After Scotland and after attending summer school, I finally understood why the Romantics were so very taken by nature. It is indeed the most beautiful thing the Earth possesses, with its rise and falls of the land, the winding streams and the still collection of water bodies, the myriad of colours and textures, the incomprehensibly sweet smell of life... Though landscape paintings in that era were not even considered "proper" art, the market favouring genre paintings over those, that group of brave, stubborn, emotive and innovative young painters blatantly defied the conventions of the day to paint what they felt drawn to paint, what captured their hearts, their fancies, their imaginations - nature. To some of them, nature was sacredly special: it was God's creation, a title heavily pregnant with meaning, value and significance. They saw God in nature, His character, His laws, His works, all best exhibited and displayed in the natural world of flora and fauna. Their paintings, so very detailed and real (like the later Pre-Raphaelite paintings), could even be branded a worship of nature.

Whilst on tour in Edinburgh, we visited a number of churches, in one of which I distinctly remember seeing a Celtic cross. Though it is hard to pinpoint an actual date and location that Celtic Christianity was first developed because of its variety of practices and ideologies, a common trait of the various strands of this belief was its conceptions of the presence of God. In particular, the presence of God in nature. The Celts lived in nature, their way of life fantastically interwoven and in absolute harmony with it. They saw the whole of creation, the trees, the streams, the flowers, the sky, the wind, everything, every element that creates the very fibre of nature as the demonstration and display and indisputable proclamation of God (especially His omnipresence). It could be that precisely because of their close ties with nature, their oneness with it, that they placed a great amount of importance on it.

But here's the catch:
They did not worship nature.
They looked beyond the marvelous spectacle, the fantastic phenomemon, the amazing creation...
And saw God.
And it was Him that they worshipped. It was Him that they sought. It was Him that they placed high on a pedestal, dead centre in the limelight, the point about which their world revolved.

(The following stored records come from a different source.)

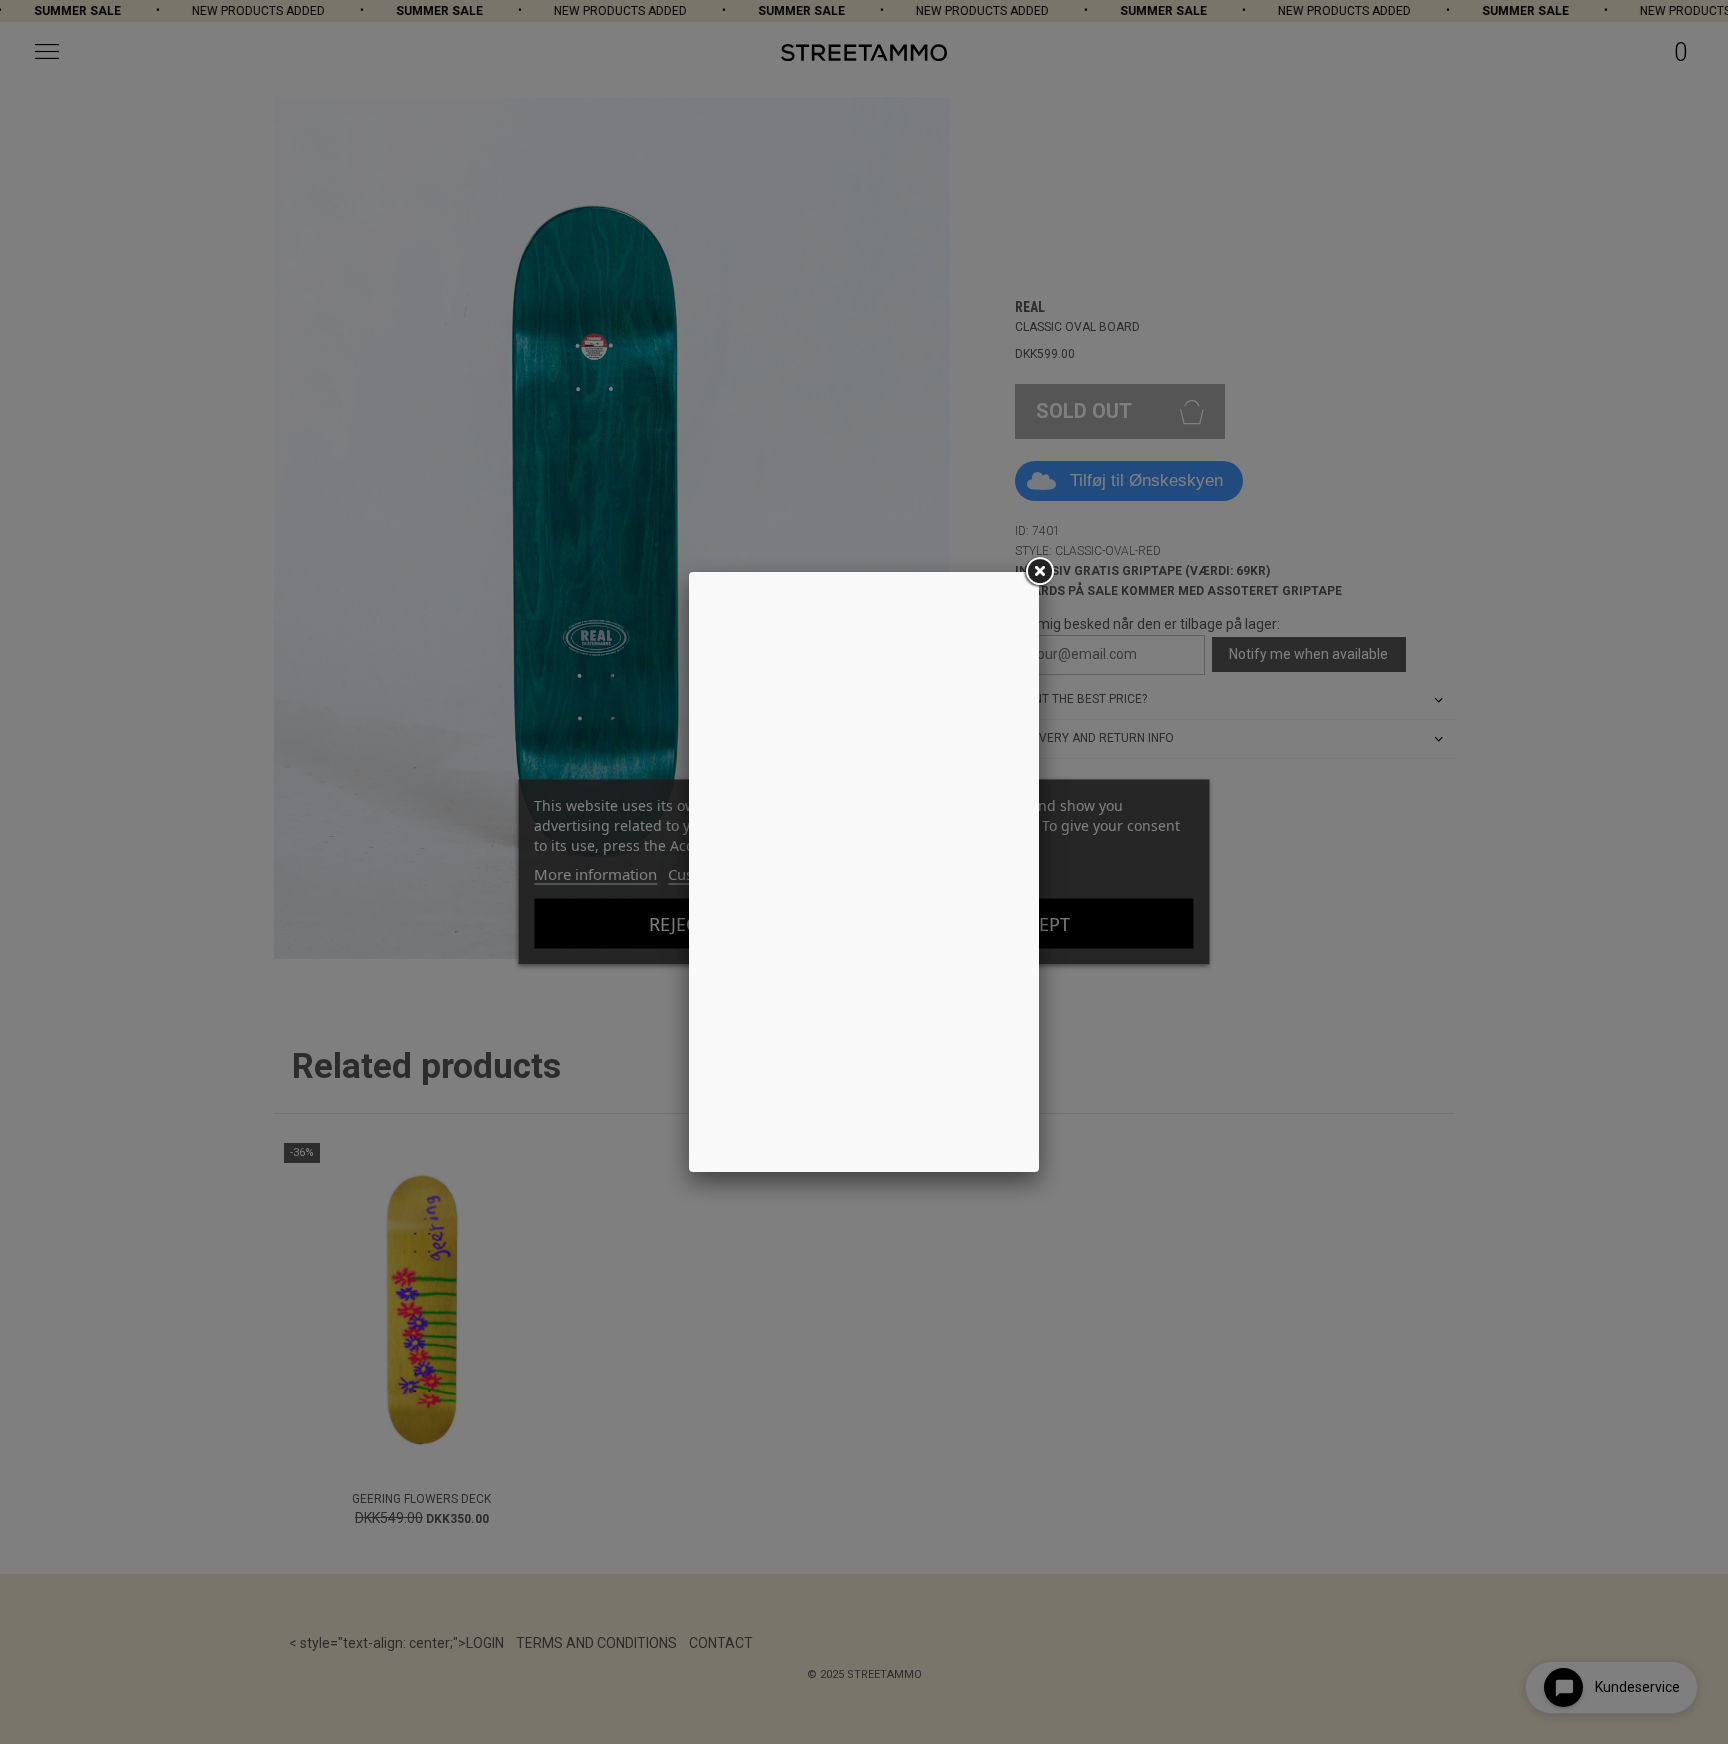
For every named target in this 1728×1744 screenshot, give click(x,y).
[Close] (1039, 572)
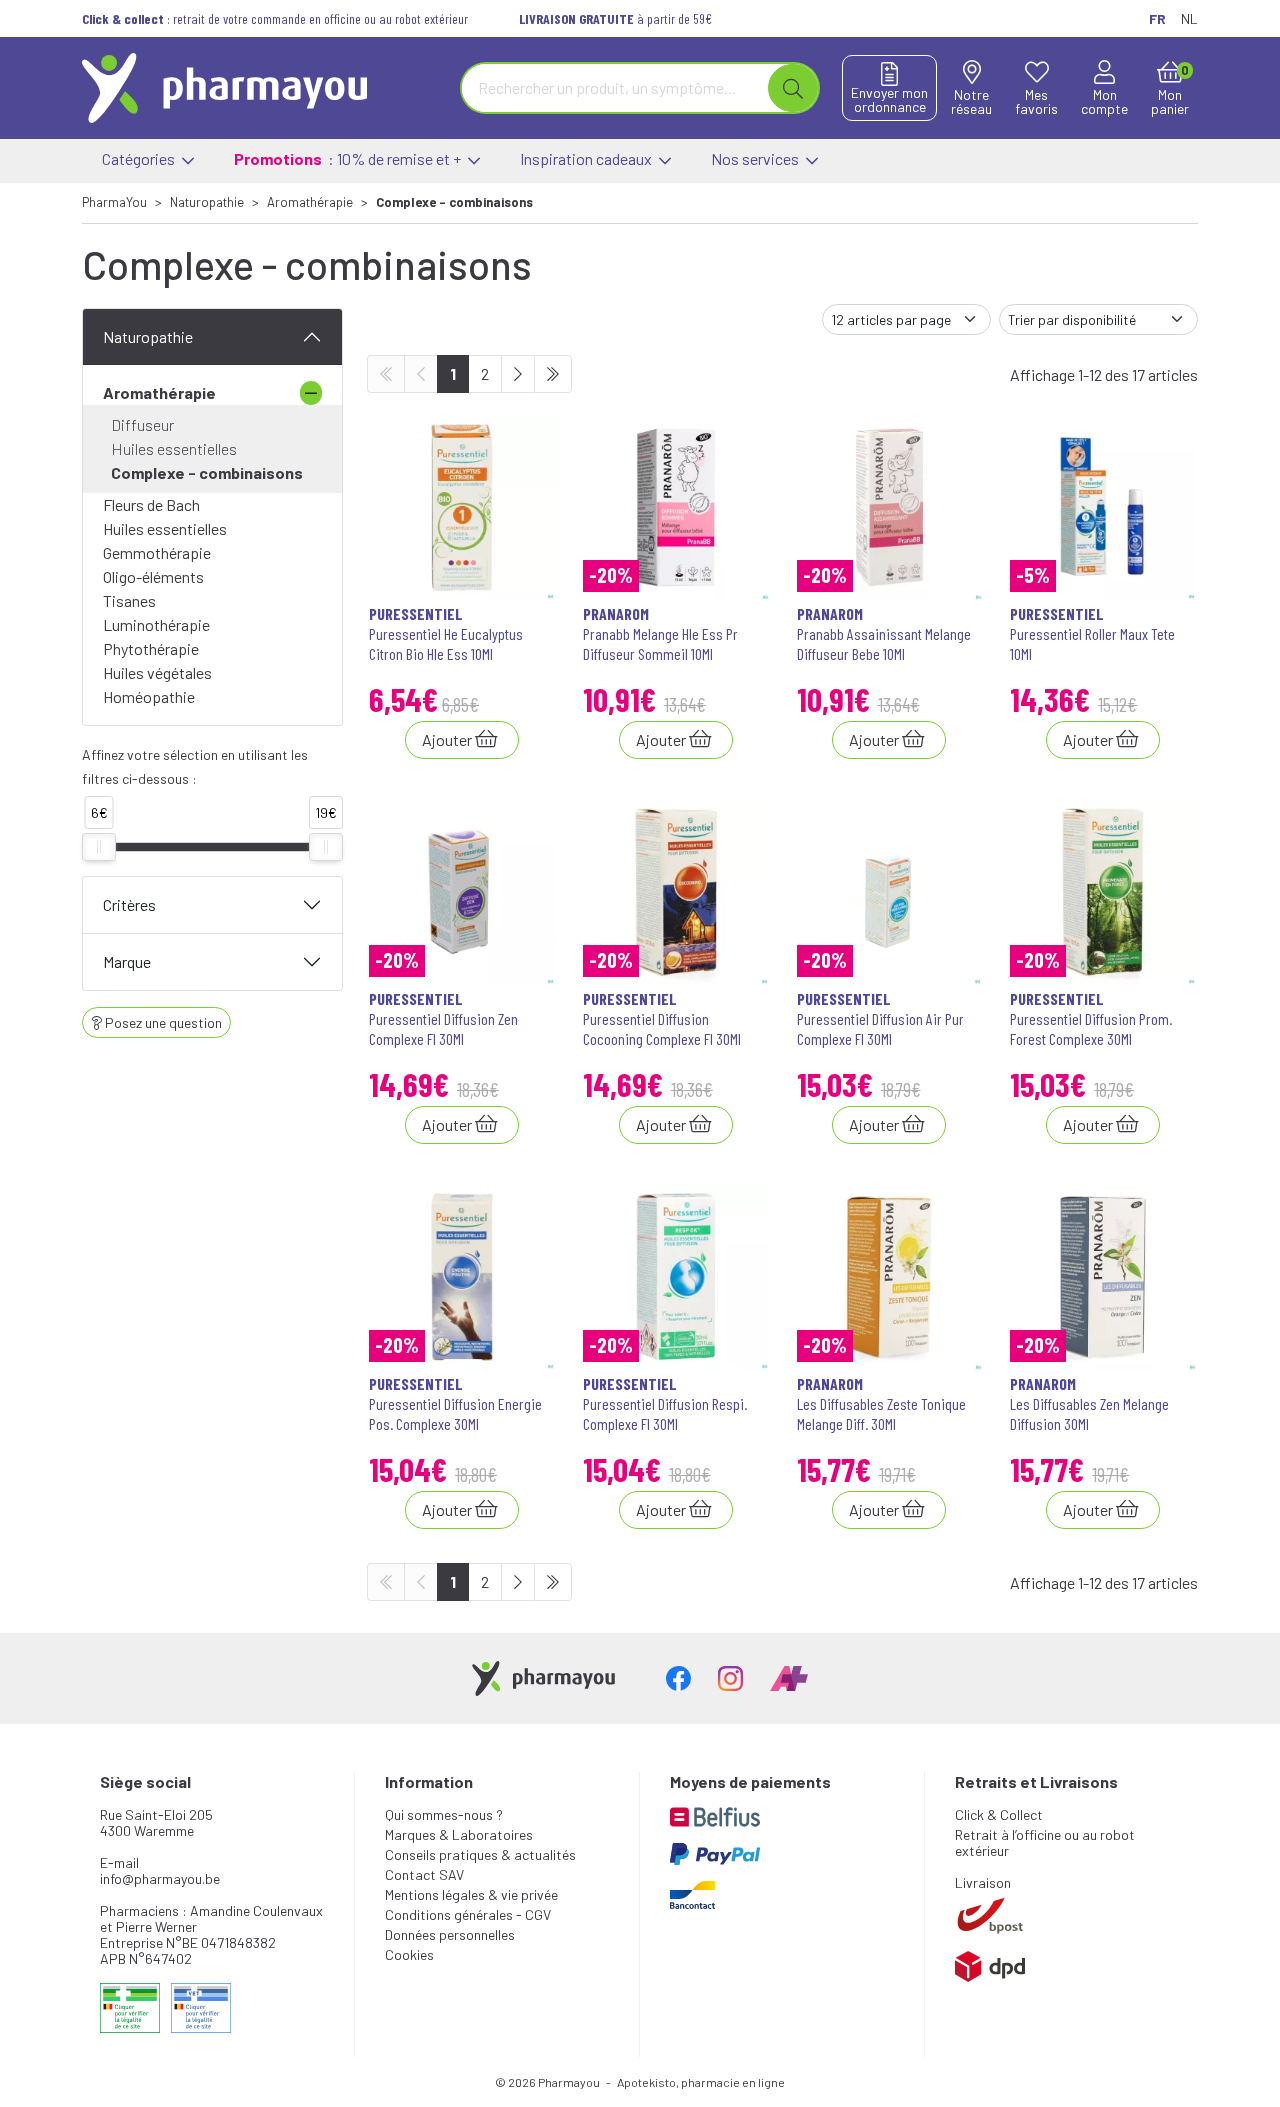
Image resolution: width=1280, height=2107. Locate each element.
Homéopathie (149, 696)
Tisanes (129, 600)
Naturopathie (148, 336)
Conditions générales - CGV (468, 1914)
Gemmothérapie (157, 552)
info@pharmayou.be (160, 1878)
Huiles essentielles (174, 448)
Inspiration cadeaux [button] (587, 158)
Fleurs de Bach (151, 504)
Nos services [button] (756, 158)
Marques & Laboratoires (459, 1834)
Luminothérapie (156, 624)
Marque (127, 961)
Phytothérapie (151, 648)
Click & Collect (999, 1814)
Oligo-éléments (153, 576)
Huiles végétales (157, 672)
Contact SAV (424, 1874)
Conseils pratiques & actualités (480, 1854)
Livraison (983, 1882)
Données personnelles (450, 1934)
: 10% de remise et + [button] (349, 158)
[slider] (99, 847)
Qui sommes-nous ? (444, 1814)
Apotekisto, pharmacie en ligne (701, 2082)
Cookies (409, 1954)
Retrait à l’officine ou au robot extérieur (1045, 1842)
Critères (129, 904)
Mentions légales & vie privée (471, 1894)
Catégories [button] (140, 158)
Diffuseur (142, 424)
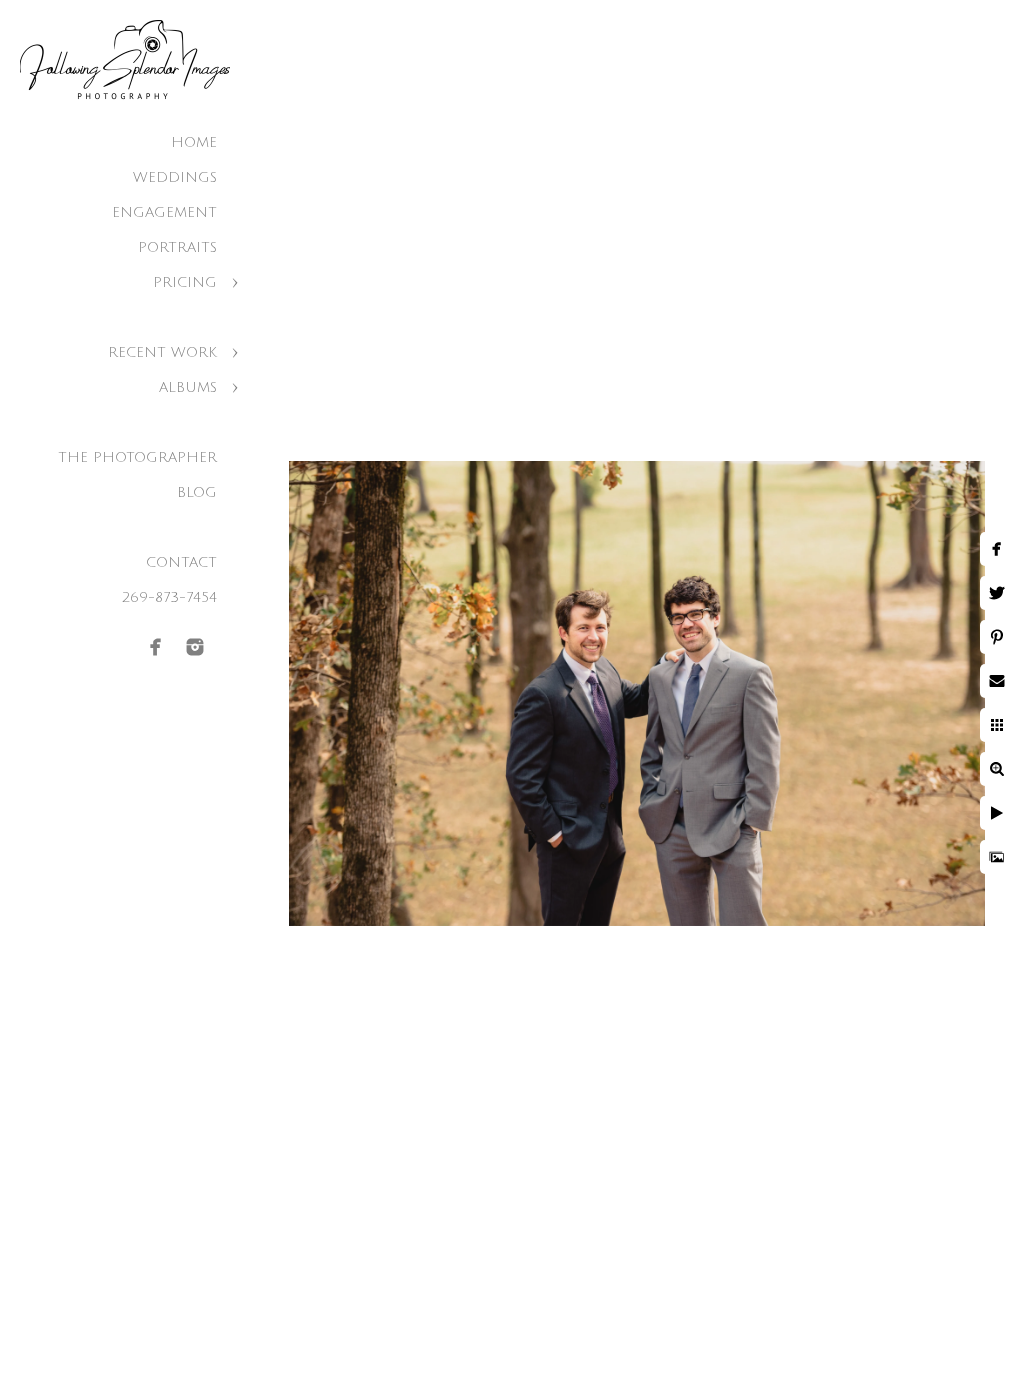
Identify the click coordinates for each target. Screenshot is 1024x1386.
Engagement (164, 212)
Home (194, 142)
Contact (181, 562)
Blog (197, 492)
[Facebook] (156, 647)
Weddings (175, 177)
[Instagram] (195, 647)
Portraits (177, 247)
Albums (188, 387)
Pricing (185, 282)
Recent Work (162, 352)
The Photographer (137, 457)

It is ever so easy to fall so madly and blindly in love with what we primarily see, touch, taste, hear, smell...
How easy it is to become so taken up by music, by the elements, by work, by necessities, by fun, by friends, by sex...

And how comparatively more challenging to look beyond what was gifted to us, what was granted us for our pleasure and stewardship and ingenuity, to see the Giver of the gifts.

Worshipping sex, worshipping nature, worshipping intelligence, worshipping art, worshipping relationships, worshipping money, worshipping talents...
Does not equate to worshipping the Creator.

That which was given to us, which we enjoy, which we use as aids to express and worship, should, no, must never become the worshipped.

"Seek him that maketh the seven stars and Orion, and turneth the shadow of death into morning, and maketh the day dark with night: that calleth for the waters of the sea, and poureth them out upon the face of the earth: The LORD is his name."